**Data for processing**:

- - - -

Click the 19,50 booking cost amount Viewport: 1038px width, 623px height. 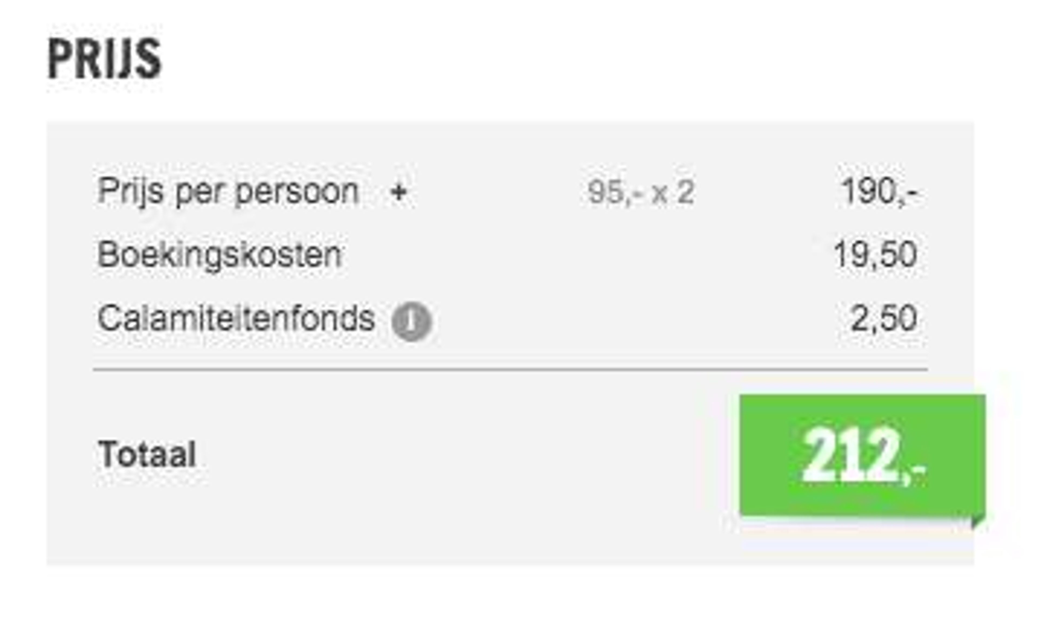(x=875, y=254)
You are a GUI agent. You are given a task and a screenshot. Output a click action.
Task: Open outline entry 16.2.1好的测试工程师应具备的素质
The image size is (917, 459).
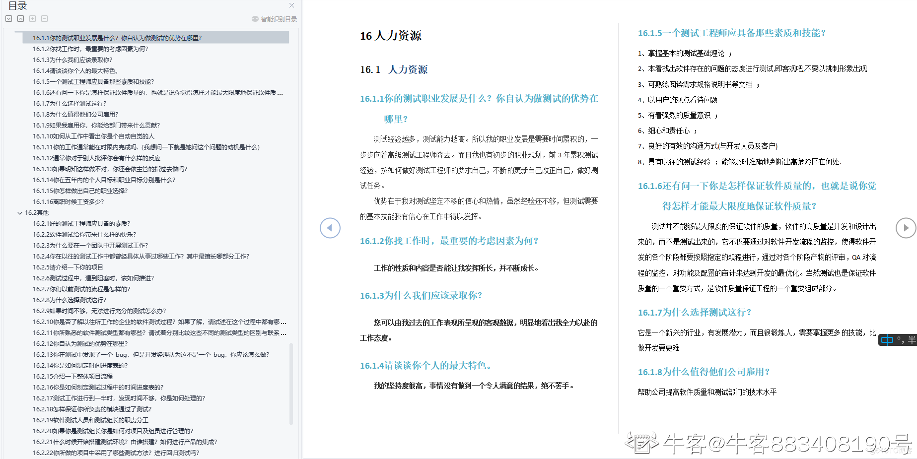tap(81, 224)
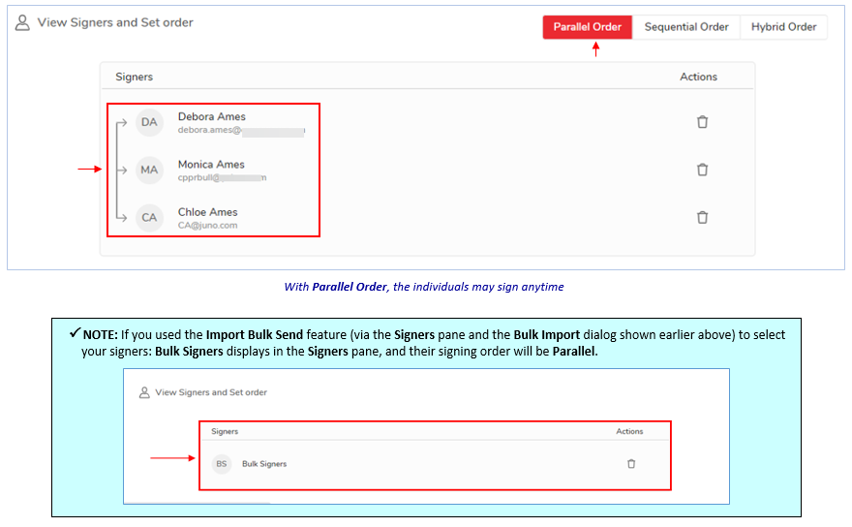Click the CA@juno.com email address
The image size is (852, 527).
pos(207,226)
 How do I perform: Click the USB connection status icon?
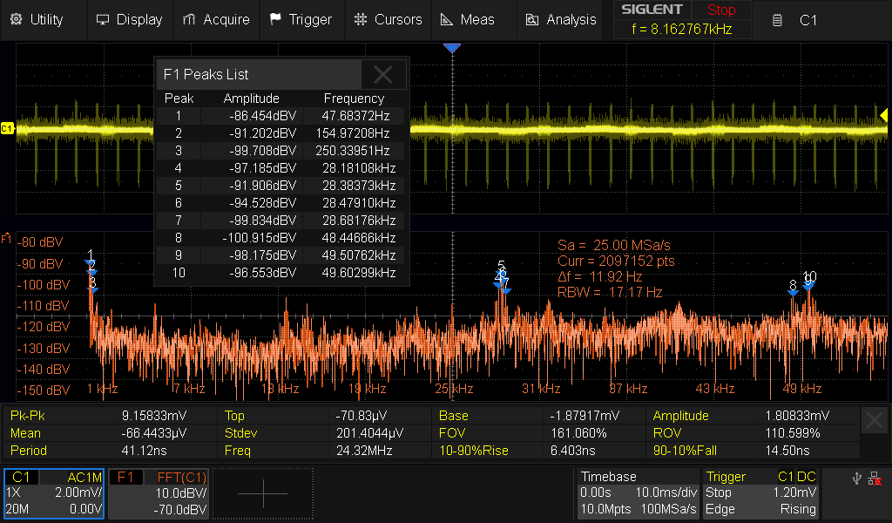[x=857, y=478]
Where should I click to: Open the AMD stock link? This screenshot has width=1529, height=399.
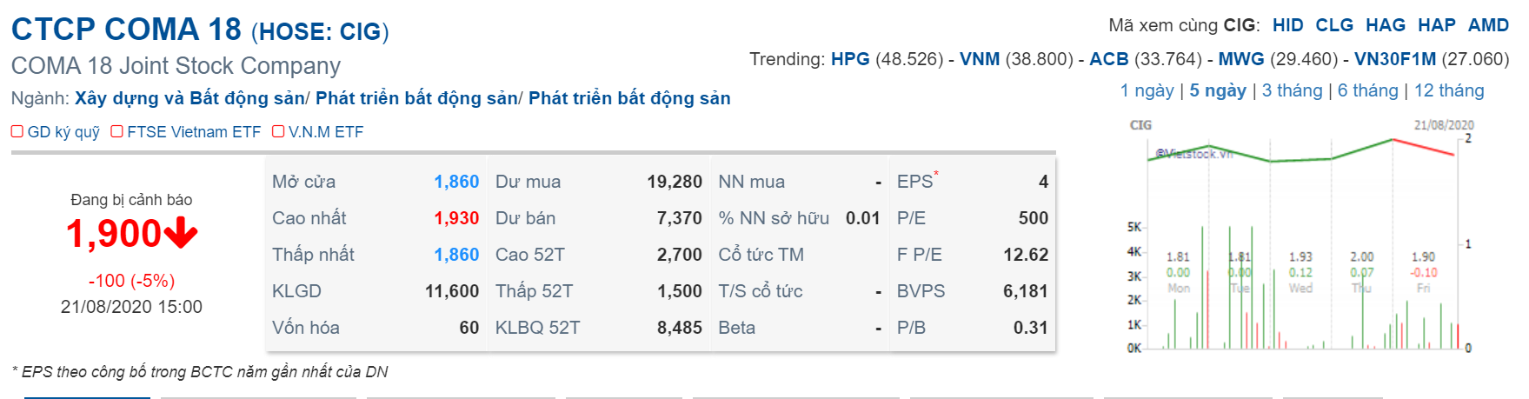coord(1488,25)
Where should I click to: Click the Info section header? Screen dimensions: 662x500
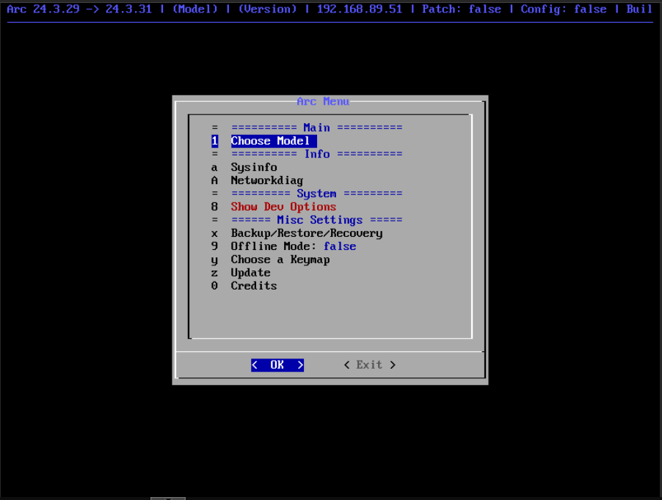(316, 154)
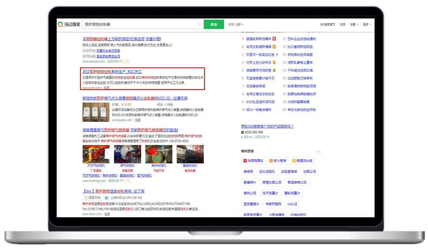Open the 煤气燃烧机 image thumbnail
Viewport: 428px width, 249px height.
(127, 154)
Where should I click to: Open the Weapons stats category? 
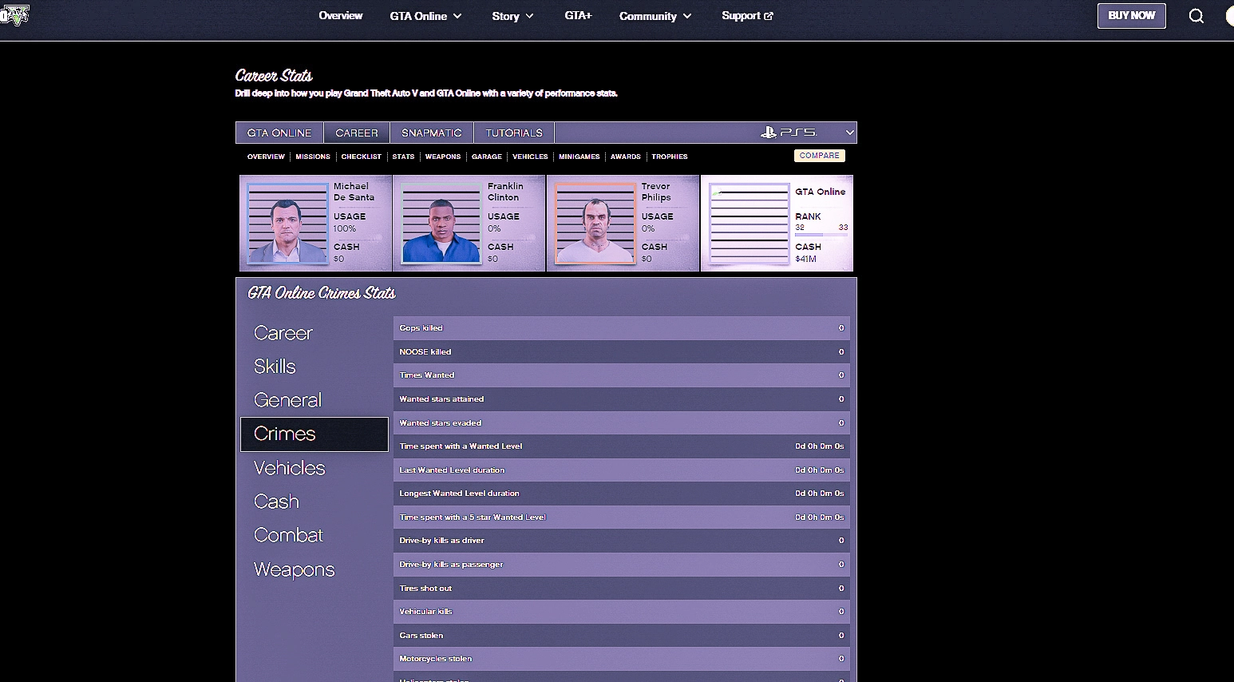coord(294,569)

- - - -

**Your objective**: Please write out the material from the line containing "Where should I click to: Open the Weapons" to its final line, both inclusive, exactly as it appears; pictures are not part of the copy.

**Solution**:
Where should I click to: Open the Weapons stats category? 
coord(294,569)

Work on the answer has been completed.